Data from L2Beat shows that layer 2s are seeing greater adoption than ever before as users continue to desire lower gas fees.
Ethereum layer-2 networks reached a new milestone on Nov. 10, reaching $13 billion of total value locked (TVL) within their contracts, according to data from blockchain analytics platform L2Beat. According to industry experts, this trend of greater interest in layer 2s is likely to continue, although some challenges remain, especially in the realms of user experience and security.
According to L2Beat, 32 different networks qualify as an Ethereum layer 2, including Arbitrum One, Optimism, Base, Polygon zkEVM, Metis and others. Prior to June 15, all of these networks combined had less than $10 billion of cryptocurrency locked within their contracts, and their combined TVL had been declining since April’s high of $11.8 billion.
But beginning on June 15, layer-2 TVL growth turned positive. And by Oct. 31, these networks had reached a new high of nearly $12 billion combined TVL. From there, investment in layer 2 apps continued to climb, passing the $13 billion TVL mark on Nov. 10 and continuing to nearly $13.5 billion at the time of publication.

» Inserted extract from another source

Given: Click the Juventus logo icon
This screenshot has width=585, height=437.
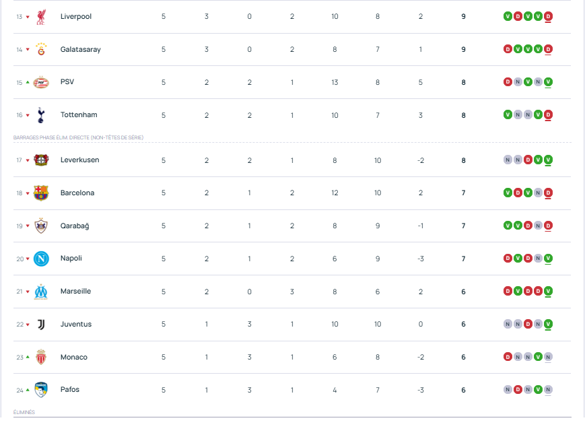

This rise in TVL is even more dramatic when compared with the rate that existed during the bull market of 2021, when overall crypto investment was much larger than it is today. On Nov. 12, 2021, when the market cap of all cryptocurrencies reached an all-time high of $2.82 trillion, layer 2s had less than $6 billion locked within their contracts. Today, the total market cap of cryptocurrencies is a more modest $1.4 trillion, according to CoinMarketCap, yet the TVL of layer 2s is greater than ever.
In a conversation with Cointelegraph, Metis CEO Elena Sinelnikova proposed a theory for why layer 2s are growing in spite of the continuing bear market. According to her, Ethereum’s high gas fees during the bull market left an indelible impact on users, leading to a desire for alternatives when demand started to come back, as she stated:
“At the time of [the] bull market, Ethereum at peak times was very nonscaleable, which meant that transactions were slow and very expensive because of the bull market. It would be hundreds of dollars just in transaction fees for one transaction, so therefore it was not sustainable.”
According to Sinelkova, another reason that layer 2 networks have thrived in the bear market is because of the successful marketing efforts of their development teams, which has led to high user activity and, therefore, high yields. “They are deploying capital to attract new users and to attract new business into DeFI [decentralized finance],” she stated. “DeFi people from all ecosystems, they always go where there are big yields, […] and this is just naturally happening, and is […] the nature of business.”
However, Sinelkova warned that layer 2s still face challenges in the realm of user experience. Optimistic rollup networks require users to wait seven days for a withdrawal to be processed, which can lead to frustration. On the other hand, newer zero-knowledge (ZK) proof networks can process withdrawals instantly, but they are still in an early stage of development and tend to crash more often than older networks. The Metis CEO claimed that her team is working on a “hybrid” layer 2 network that will combine the best of both worlds, giving users the option to withdraw using either an instant ZK prover or a seven-day optimistic process.
Kelsey McGuire, chief growth officer for layer 1 network Shardeum, told Cointelegraph that layer 2s face another serious challenge that is often overlooked: centralization. “While layer-2 solutions have gained popularity for their scalability enhancements over the last year, they often introduce a trade-off in decentralization,” she stated. She continued:
“At the execution layer, where transactions are processed, centralized sequencer nodes are employed, raising concerns about potential censorship or government interference. This centralized aspect in layer-2 implementations challenges the core principles of decentralization and trustlessness that have underpinned the blockchain space.”
McGuire expects competition from layer 2s to spur improvements to layer 1s, ultimately leading to higher throughput for the foundational layers themselves. As she stated, “There may be fewer and fewer new L1s, and we’ll start to see a refocus on true scalability (as in high TPS paired with low gas fees) at the foundational layer as opposed to relying solely on L2s to provide scalability.”
In addition to their TVL increasing, the number of layer 2s also continues to rise. On Nov. 14, crypto exchange OKX announced that it is building a layer 2, and there have been rumors that Kraken is building one as well.